There are other reasons to see current events in a positive light. Thomas Friedman noted recently that he thought media exposure to Israel’s strong (if imperfect) democracy may have played a role in helping to inspire protesters in the Arab world. I would not expect any acknowledgement from the Arab street any time soon, but intuitively this has to be right. Watching a strong Middle Eastern country that has won its wars prosecuting politicians for fraud or misconduct and removing them from power without bloodshed has to have made an impression. Moreover—and this has not been sufficiently appreciated in recent commentary—the current unrest in the Middle East quietly helps to underline the success (with all its difficulties) of the Jewish national liberation movement known as Zionism. For millennia the kind of turmoil we are witnessing today almost always spelled difficulty and devastation for whole regional Jewish populations because of the inherent weakness of their position as a despised minority who were without real protection almost anywhere. Yet today, in addition to the secure position that so many Jews have achieved in the Western democracies, there is also a sovereign state in the ancient homeland that possesses the will and capacity to defend them diplomatically and militarily when necessary. Jews used to have no direct voice in the corridors of power where borders were drawn and real outcomes of wars decided. And if Israel’s isolation within the broken UN system still resonates with those old traumas, it must nevertheless be admitted that Jews as a nation now possess tools that would have astounded any of our grandparents—and that less fortunate minorities in the Middle East still suffer from the lack of.
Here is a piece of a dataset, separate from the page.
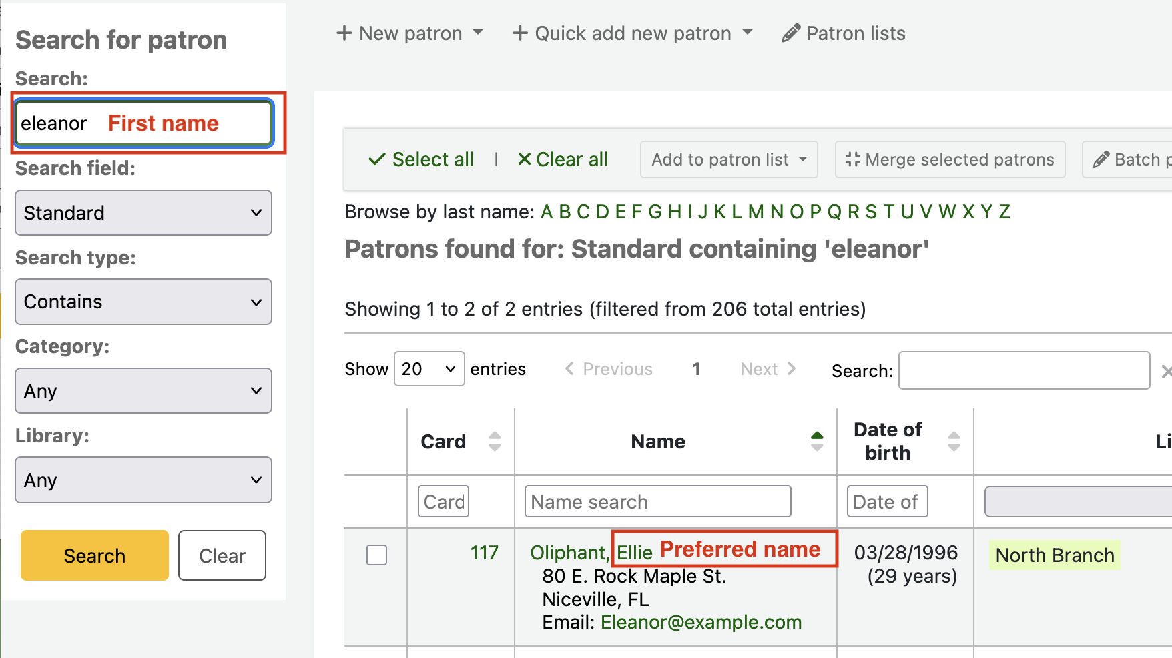Click the Clear all X icon

point(525,159)
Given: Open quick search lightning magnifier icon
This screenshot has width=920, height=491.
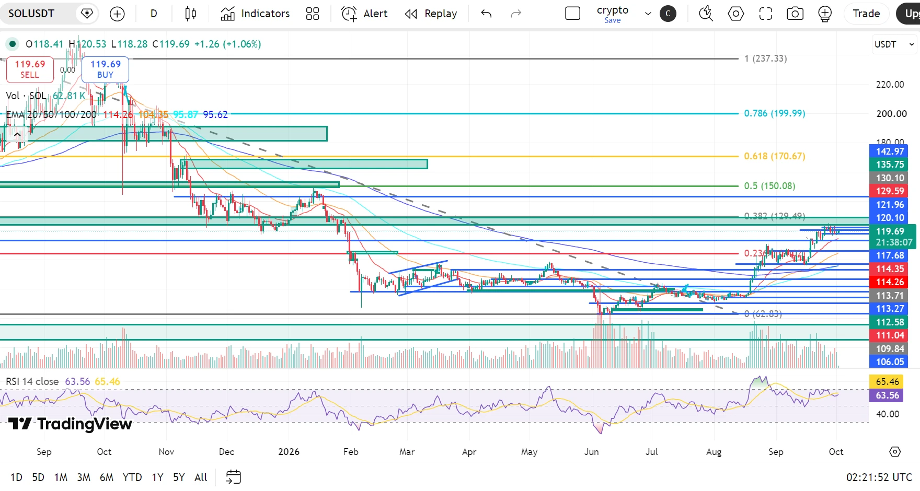Looking at the screenshot, I should pyautogui.click(x=706, y=14).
Deciding how to respond to complex historical events is never easy. When Napoleon swept through Europe in 1812, promising emancipation for Jews in the territories he conquered, it was natural for Jews to disagree internally about what this might mean for their future. Even closely aligned groups sometimes found themselves at odds with one another.  In the Hasidic world, we find for example the luminary Rabbi Menachem Mendl of Ryminov praying for  Napoleon’s victory while his contemporary Rabbi Schneur Zalman of Liadi (founder of the Habad movement) actively took sides with the Czar. In a letter, Rabbi Schneur Zalman writes that he feared the secularization he thought Napoleon’s victory would bring. We cannot know what he would have said if he had known that a scant decade and a half later the successor to the Czar he supported would begin a ruthless campaign of drafting Jewish boys as young as nine for 25 year terms of service in the Russian military from which most would never return. Nor can we know how he would have viewed the future ascendancy of the Soviet Union which his own descendants spent nearly a century fighting to survive. Rabbi Schneur Zalman was given Russian military escort as he fled across Russia to avoid capture by Napoleonic forces before he died far from home in 1813. While followers to this day argue vociferously for the correctness of his choice, I take away a somewhat different message:  that there are costs to all choices, even the right ones, but that we usually can’t see them except in distant retrospect. In the meantime, we make the best choices we can based on limited information.

Those of us who have been arguing for years that repressive authoritarian regimes are the real barriers to lasting peace in the Middle East will not weep for the loss of those regimes, even the ones like Mubarak’s who kept the peace with Israel. It was always a devil’s bargain that could not last. Yet it is hard to be euphoric when so much of the future remains unclear and so much of the past littered with wreckage. Wisdom for now is to celebrate what can be celebrated and to extend a helping hand to all who seem to be on the right side of history. We cannot know precisely what the future holds, but we can try to respond with humanity, courage and cautious good cheer.